(Task details): Using the line with "Task: Apply italic formatting to text" as your starting point, transcribe it and each line beneath it word for word until the records run out, without pictures.

★ ★ ★ ★ ★

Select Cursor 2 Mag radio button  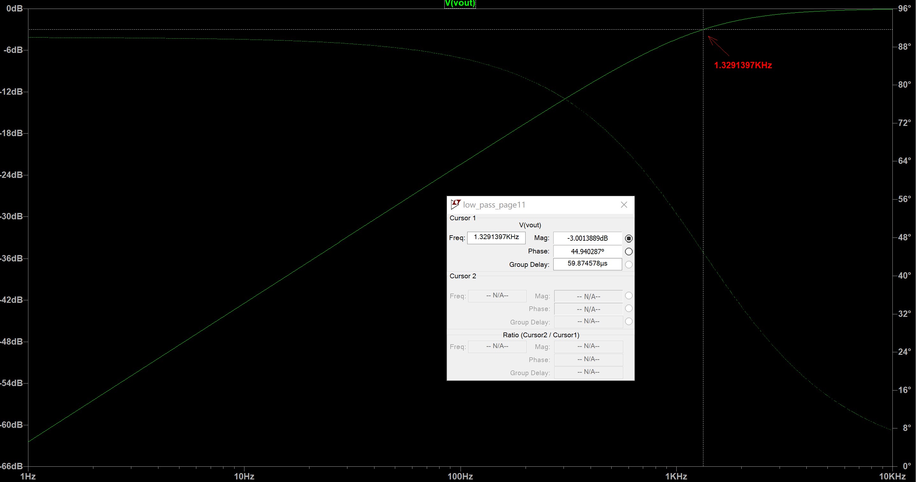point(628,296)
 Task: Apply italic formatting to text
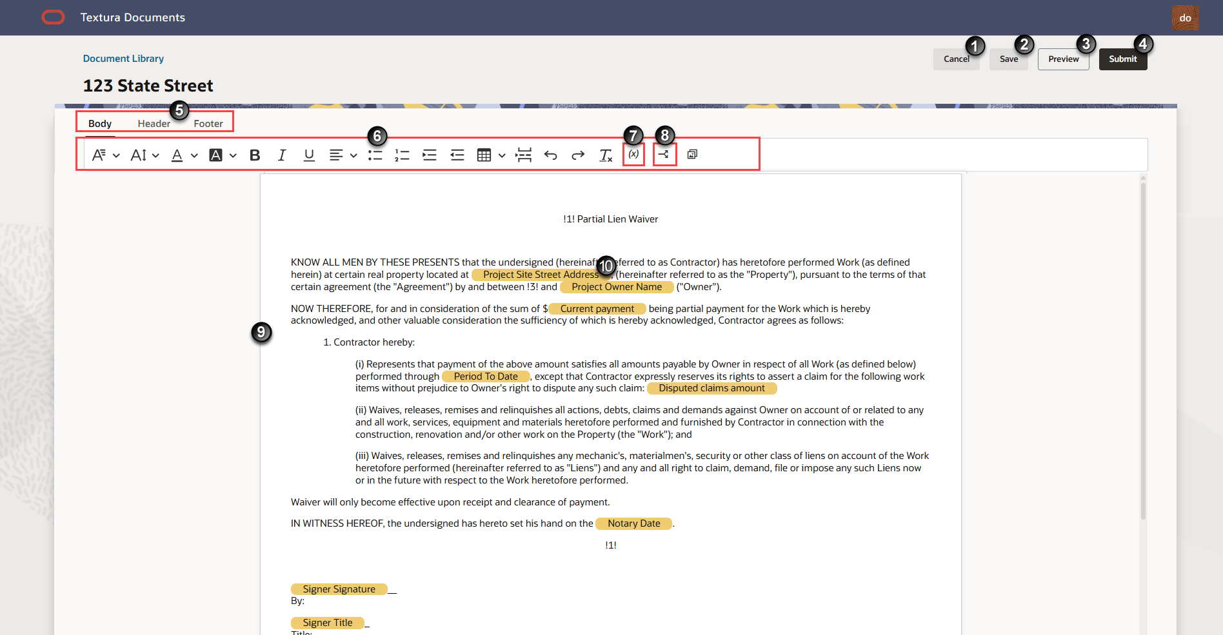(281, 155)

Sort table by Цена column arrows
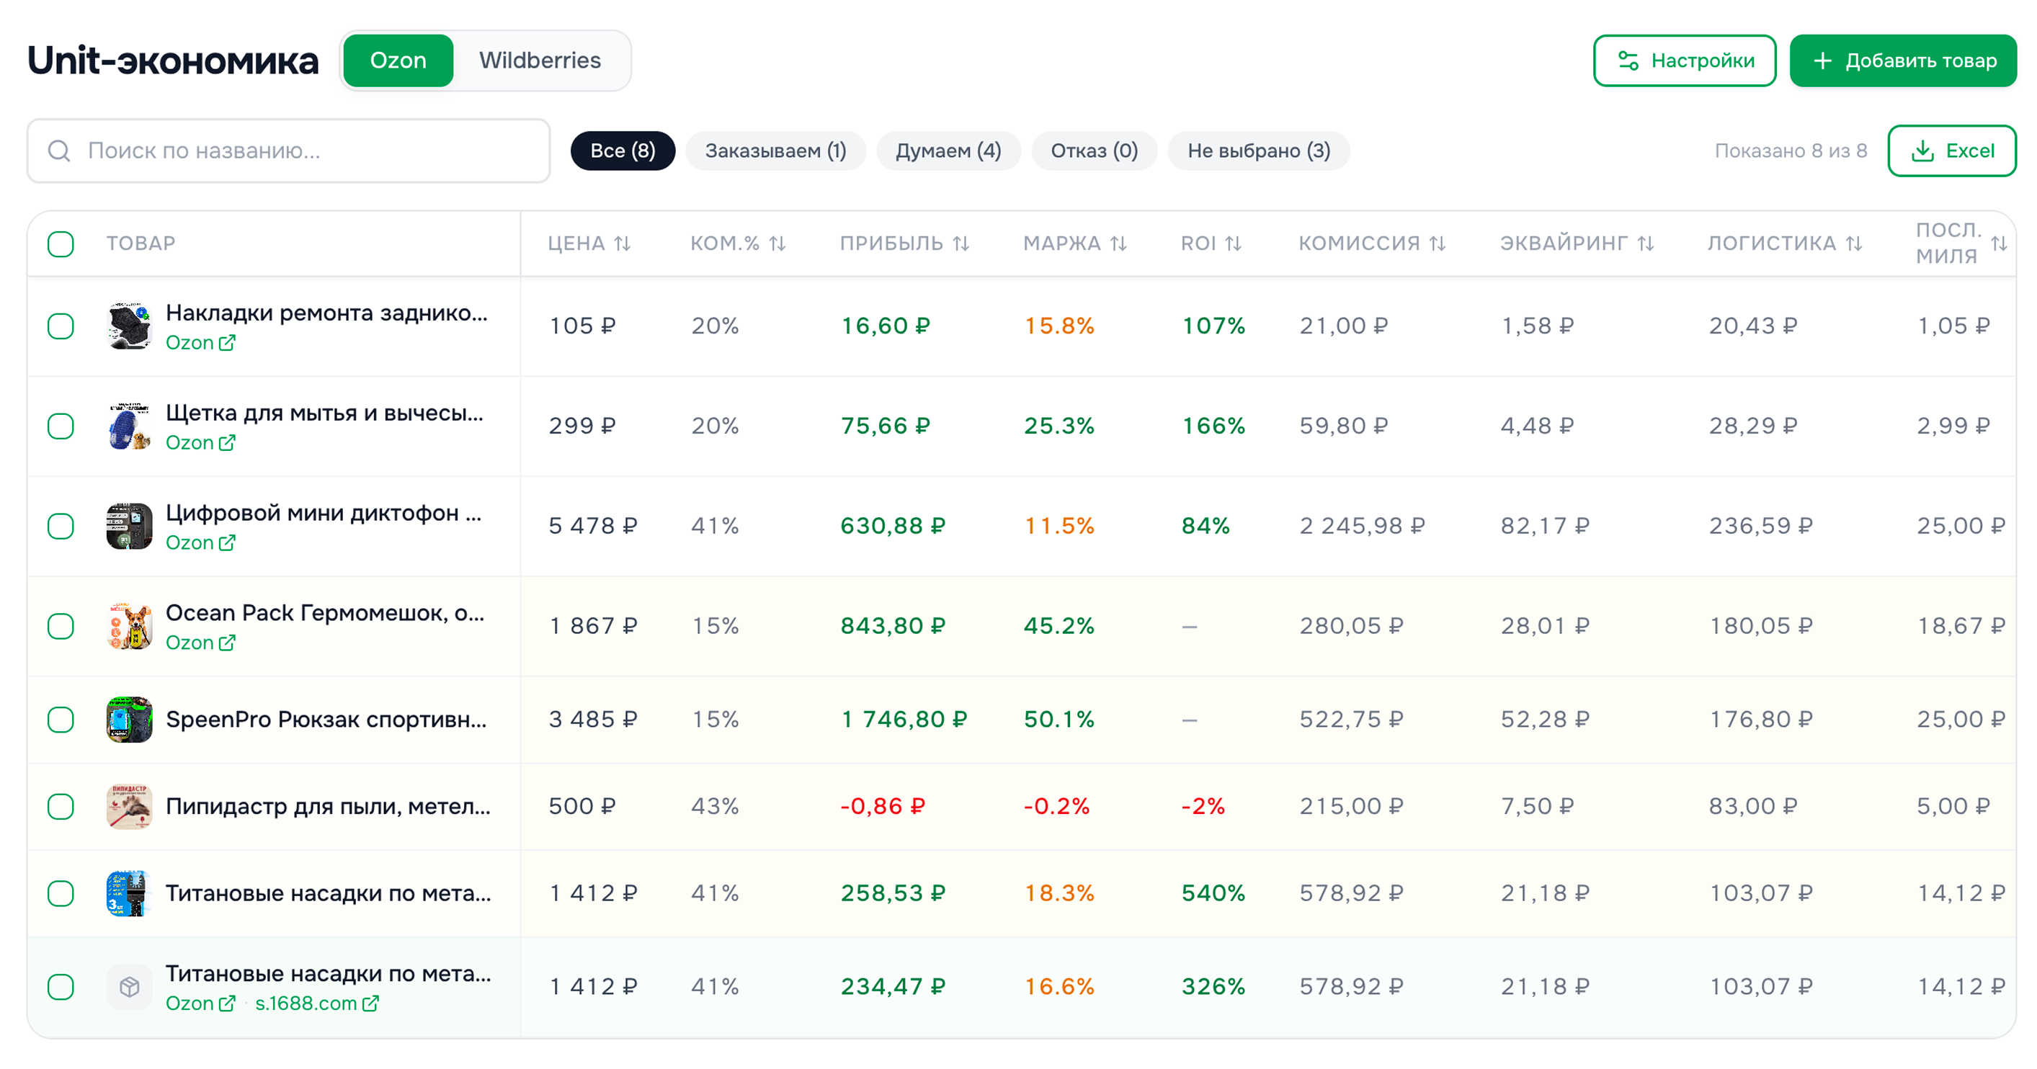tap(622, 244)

★ ★ ★ ★ ★

(Result for this exercise):
 Task: Apply italic formatting to text
(281, 155)

Sort table by Цена column arrows
tap(622, 244)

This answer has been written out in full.